One argument against such an intent is the history of equity jurisdiction. Some courts had held that an equity judge could not when issuing an injunction in a copyright case allow incidental damages unless a statute so authorized. L. Martin Co. v. L. Martin Wilckes, 75 N.J. Eq. 257, 72 A. 294, 21 L.R.A., N.S., 526, 529; Social Register Ass'n v. Murphy, C.C.D.R.I., 129 F. 148; Chapman v. Ferry, C.C.D.Or., 12 F. 693. Cf. Root v. Railway Co., supra. See Stevens v. Gladding, 17 How. 447, 455, 15 L.Ed. 155 (where the so-called damages were held to be penalties). But these precedents ought to be narrowly applied. They represent a view out of harmony with most equity cases. Chafee, Equitable Remedies Against Torts (1924), p. 257, note 1; Chafee Simpson, Cases on Equity, (1934) Vol. I, p. 597; Pomeroy, Equity Jurisprudence, 5th Ed., (1941), Vol. I, § 236; McClintock, Handbook of Equity (1936), pp. 76, 257. They have been discredited by statute in England where the doctrine originated. See L. Martin Co. v. L. Martin Wilckes, above. And the precedents complicate litigation, cost time and money, create possible conflicts between jury verdicts and court decrees, and require a delicate determination as to whether the facts shall be presented first to a judge, first to a jury, or to both tribunals simultaneously.

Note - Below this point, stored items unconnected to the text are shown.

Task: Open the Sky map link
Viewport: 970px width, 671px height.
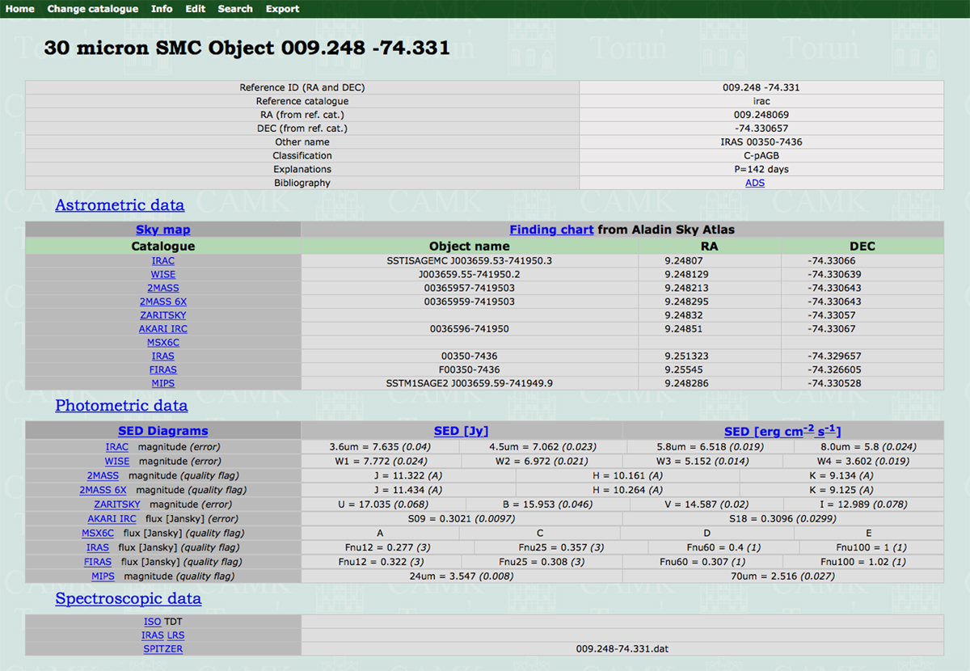Action: tap(163, 230)
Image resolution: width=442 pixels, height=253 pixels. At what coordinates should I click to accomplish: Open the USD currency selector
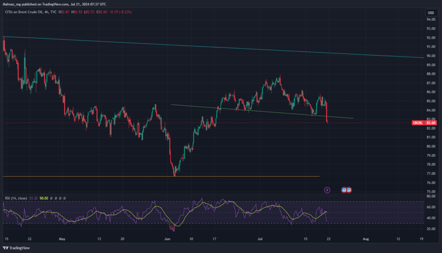[x=431, y=13]
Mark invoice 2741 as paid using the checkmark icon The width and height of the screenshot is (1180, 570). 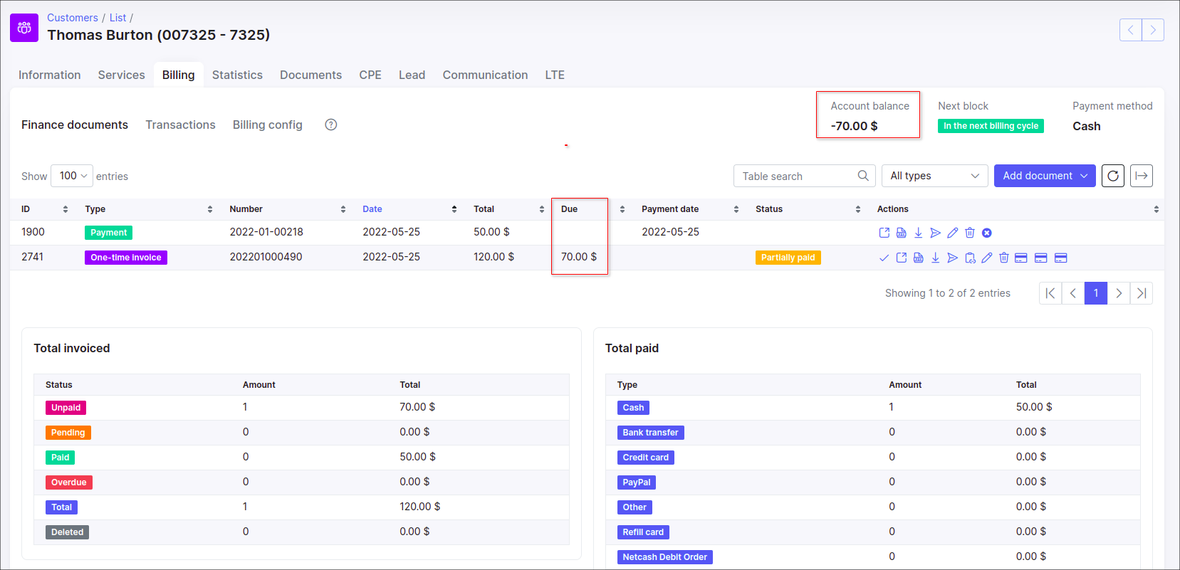884,258
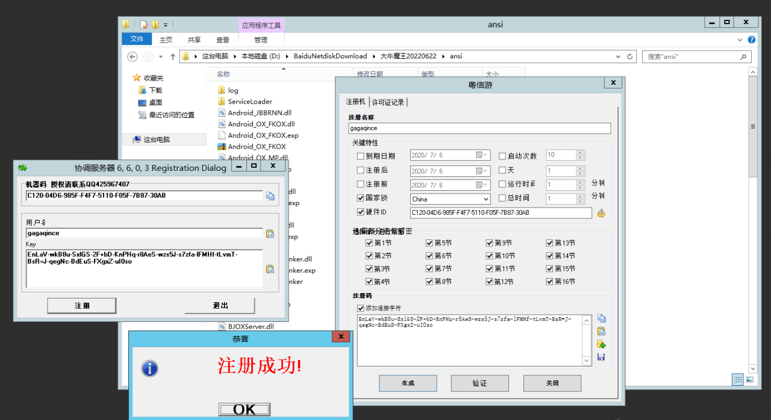This screenshot has height=420, width=771.
Task: Paste into the 注册码 box via clipboard icon
Action: pyautogui.click(x=601, y=330)
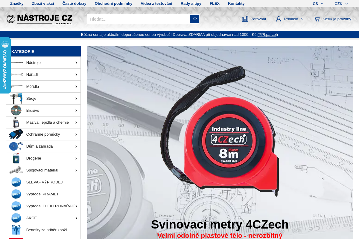Viewport: 359px width, 239px height.
Task: Expand the Měřidla category chevron
Action: pos(77,86)
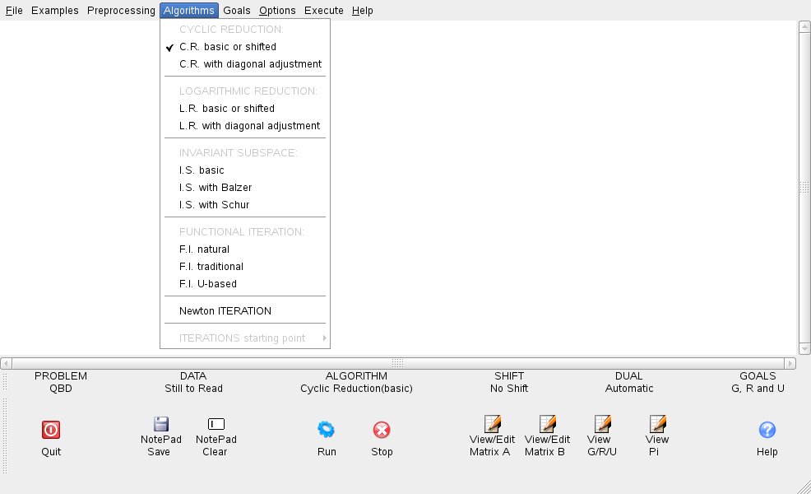Open the blue Help question mark icon
This screenshot has width=811, height=494.
click(767, 429)
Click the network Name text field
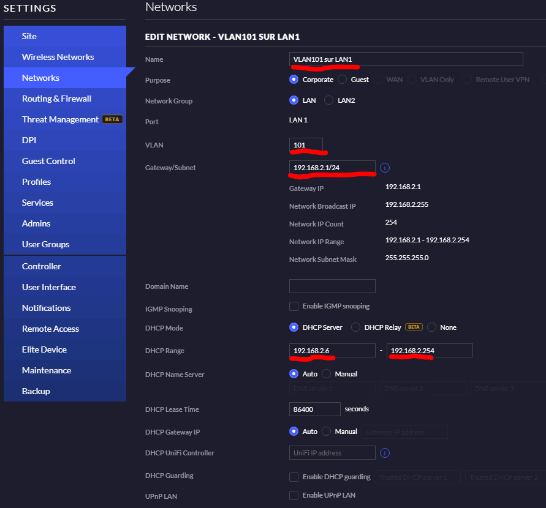The height and width of the screenshot is (508, 546). 406,59
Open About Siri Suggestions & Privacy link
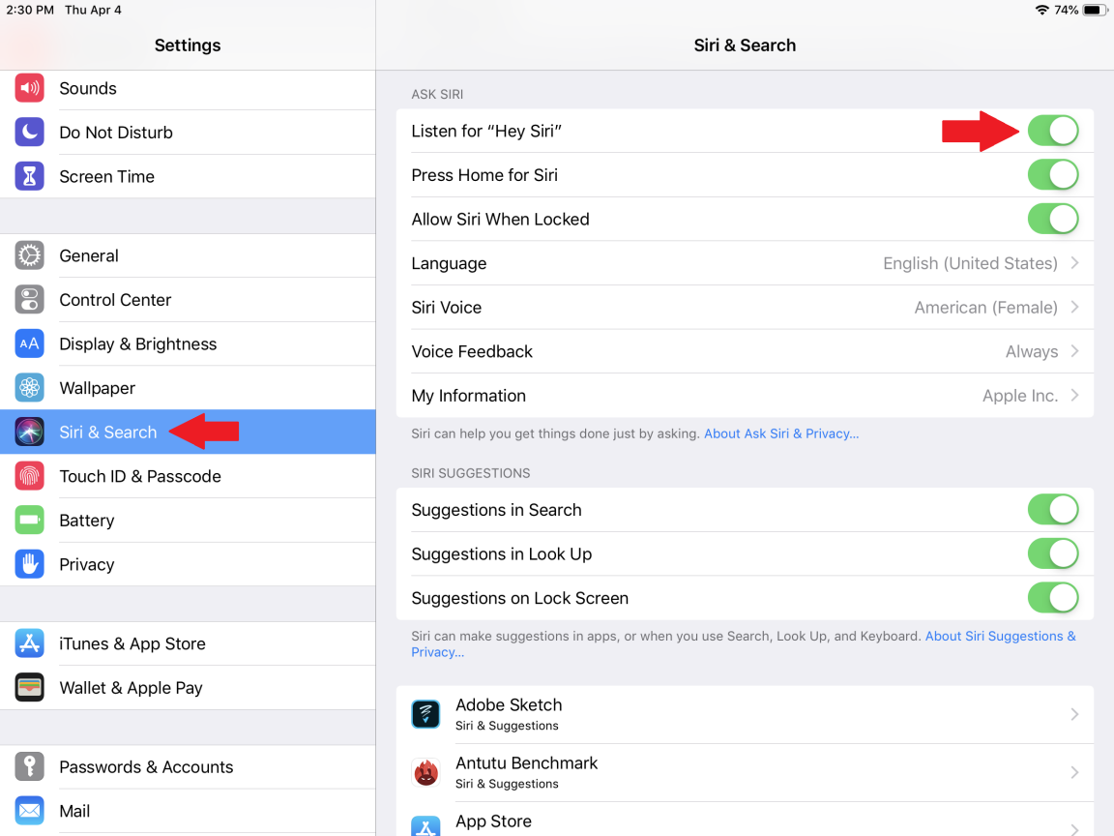 click(x=999, y=637)
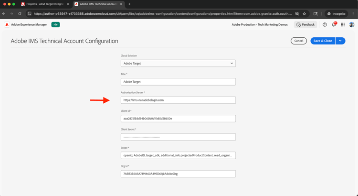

Departure from these precedents at least so far as concerns "just damages" — not necessarily "actual damages" — is easily justified by the terms of the present copyright statute. For Congress has made it plain that the amount of just damages is to be fixed by a judge without a jury. L.A. Westermann Co. v. Dispatch Printing Co., 249 U.S. 100, 106-107, 39 S.Ct. 194, 63 L.Ed. 499. As Justice Jackson said in F.W. Woolworth Co. v. Contemporary Arts, Inc., 344 U.S. 228, 234, 73 S.Ct. 222, 226, 97 L.Ed. 276 in awarding them the judge is required to exercise a "judicial discretion * * * on all the facts." If the judge is to be trusted with this delicate and comprehensive function of appraisal, presumably Congress regarded him as trustworthy on the existence of liability. Moreover, Congress has made "just damages" a substitute not merely for actual damages, but also for profits. If plaintiff recovers either one, he cannot in addition recover "just damages". Sheldon v. Metro-Goldwyn Pictures Corp., 309 U.S. 390, 399, 60 S.Ct. 681, 84 L.Ed. 825. Since the award of profits has always been regarded as incidental to injunctive relief, it is no stretch to regard a substitute for profits as likewise incident thereto, especially as such a substitute is not a penalty. Brady v. Daly, 175 U.S. 148, 20 S.Ct. 62, 44 L.Ed. 109. Douglas v. Cunningham, 294 U.S. 207, 209, 55 S.Ct. 365, 79 L.Ed. 862. Another point of minor significance is that there is not in the present copyright law as there was in the Act of August 18, 1856, 11 Stat. 138, with respect to the recovery of actual damages, an indication that Congress preferred an "action on the case".
To summarize the foregoing, this Court, were it not bound by Judge Ford's ruling, would look sympathetically upon a construction of 17 U.S.C. § 101 that gave breadth to the incidental jurisdiction of an equity court.